Which of these is better? Well, that really is a personal preference. However, a lot of people do hold the opinion that anything that stops people from treating the calculator as a "magic box" and helps you think about what you are doing - and more importantly *why* you are doing it - can do nothing but help in math understanding.

The Prime also has significantly more powerful and capable CAS (computer algebra system) compared with either the nspire or classpad. With every CAS you will be able to find an example where it doesn't perform as well as another, but they are huge groups of advanced functionality that only the Prime has included. The others simply don't even try to include it.

One other little tip here. When you have the solve() command up in your entry line, press the HELP button. You'll see some help for the solve command. If you press the "Other" button in the help screen, you will find some related or similar commands. The "Numerical Solve" appears there. You can then jump to the help for that and learn about it.
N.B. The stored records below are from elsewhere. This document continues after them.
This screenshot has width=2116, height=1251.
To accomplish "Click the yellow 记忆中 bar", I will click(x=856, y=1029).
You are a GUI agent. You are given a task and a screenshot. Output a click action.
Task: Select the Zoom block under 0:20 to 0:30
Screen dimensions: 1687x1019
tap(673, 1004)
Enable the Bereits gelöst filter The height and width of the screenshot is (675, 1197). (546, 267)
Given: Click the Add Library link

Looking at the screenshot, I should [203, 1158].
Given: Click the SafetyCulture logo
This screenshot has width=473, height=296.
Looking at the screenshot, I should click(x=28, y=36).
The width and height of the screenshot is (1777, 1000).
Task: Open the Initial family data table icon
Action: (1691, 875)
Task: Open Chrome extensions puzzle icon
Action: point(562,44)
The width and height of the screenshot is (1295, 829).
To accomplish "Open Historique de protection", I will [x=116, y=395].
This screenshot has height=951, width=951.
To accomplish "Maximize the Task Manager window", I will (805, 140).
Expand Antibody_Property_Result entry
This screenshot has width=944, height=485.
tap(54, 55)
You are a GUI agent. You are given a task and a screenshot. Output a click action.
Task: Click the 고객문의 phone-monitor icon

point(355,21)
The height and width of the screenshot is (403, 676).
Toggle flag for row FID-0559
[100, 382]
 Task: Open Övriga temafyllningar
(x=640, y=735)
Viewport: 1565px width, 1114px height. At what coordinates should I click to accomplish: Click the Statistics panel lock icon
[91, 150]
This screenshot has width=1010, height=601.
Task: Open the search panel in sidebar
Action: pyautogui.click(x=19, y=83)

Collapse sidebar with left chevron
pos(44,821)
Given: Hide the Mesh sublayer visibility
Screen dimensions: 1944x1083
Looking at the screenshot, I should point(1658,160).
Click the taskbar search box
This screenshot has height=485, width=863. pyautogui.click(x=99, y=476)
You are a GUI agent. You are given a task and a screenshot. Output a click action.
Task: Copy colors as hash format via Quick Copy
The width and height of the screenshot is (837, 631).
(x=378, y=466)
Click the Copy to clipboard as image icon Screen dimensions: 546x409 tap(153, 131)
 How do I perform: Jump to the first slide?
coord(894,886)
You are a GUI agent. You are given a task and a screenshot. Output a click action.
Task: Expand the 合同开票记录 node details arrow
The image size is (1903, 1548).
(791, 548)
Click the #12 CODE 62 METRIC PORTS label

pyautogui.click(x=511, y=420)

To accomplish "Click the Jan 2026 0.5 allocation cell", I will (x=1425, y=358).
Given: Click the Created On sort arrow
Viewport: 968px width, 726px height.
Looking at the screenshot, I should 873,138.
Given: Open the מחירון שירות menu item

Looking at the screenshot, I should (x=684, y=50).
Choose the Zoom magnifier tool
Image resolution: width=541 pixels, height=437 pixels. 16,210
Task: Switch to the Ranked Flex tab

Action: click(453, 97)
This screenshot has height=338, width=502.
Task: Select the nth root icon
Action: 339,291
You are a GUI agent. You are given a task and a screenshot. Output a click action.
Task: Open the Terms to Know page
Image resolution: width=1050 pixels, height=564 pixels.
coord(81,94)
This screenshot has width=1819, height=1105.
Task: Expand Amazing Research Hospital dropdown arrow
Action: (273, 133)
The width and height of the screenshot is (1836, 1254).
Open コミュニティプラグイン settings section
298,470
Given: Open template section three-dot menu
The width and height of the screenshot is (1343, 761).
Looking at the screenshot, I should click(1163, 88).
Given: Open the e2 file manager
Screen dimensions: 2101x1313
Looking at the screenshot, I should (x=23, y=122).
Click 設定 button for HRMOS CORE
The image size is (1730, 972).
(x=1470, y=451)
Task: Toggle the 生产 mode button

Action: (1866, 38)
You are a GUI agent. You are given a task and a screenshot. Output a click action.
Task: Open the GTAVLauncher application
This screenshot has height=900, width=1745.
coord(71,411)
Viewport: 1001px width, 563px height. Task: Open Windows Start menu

Neither of the other units have extensive help built into the calculator with a single button press away. :-)
Tim,

Thank you very much for your help. I tried fsolve before and received the explanation. I assumed this to be an error message and backed out. Using your advice, I continued through the explanation and got the exact answer as the other calculators.

I've used HP calculators in the past, and appreciate their advanced features. I'm just extremely rusty with certain math at the moment and getting used to a new device. Hopefully the forum doesn't mind a few obvious questions every once in a while. Thank you again, and looking forward to enjoying and learning more about the calculator.
OK but this equation has 3 roots (and they're all real) how come fsolve() only shows one of them? ( -0.7666647) while the other two are: 2 and 4.
Are you providing an initial guess? With no guess I see all 3.
(10-06-2015 09:13 PM)Tim Wessman Wrote: [ -> ]Are you providing an initial guess? With no guess I see all 3.

I think you see all 3 solutions only when Angle Measure is set to Radians, if Degrees are set you need to input a range to get them all.

Cheers, Terje
Yup, that would be it.
Yes,as you guys mentioned above... switching the angle mode to radians allows me see all three roots. well... I guess I just learned something new today about the Prime commands and settings. Thank you.
Well I'm glad my simple question can help others learn more about their calculator. After all, I think that's why most of us are here.
Can someone explain to me the difference between CAS radians and CAS degrees?
I was thinking that everything inside the Prime was calculated in radians and degrees only used for presentation.
Hello,

Pretty much all numerical calculations are done in radian, this is correct.
But some calculations do have some impact depending on the angle mode.
For example the symbolic integration of sin(x).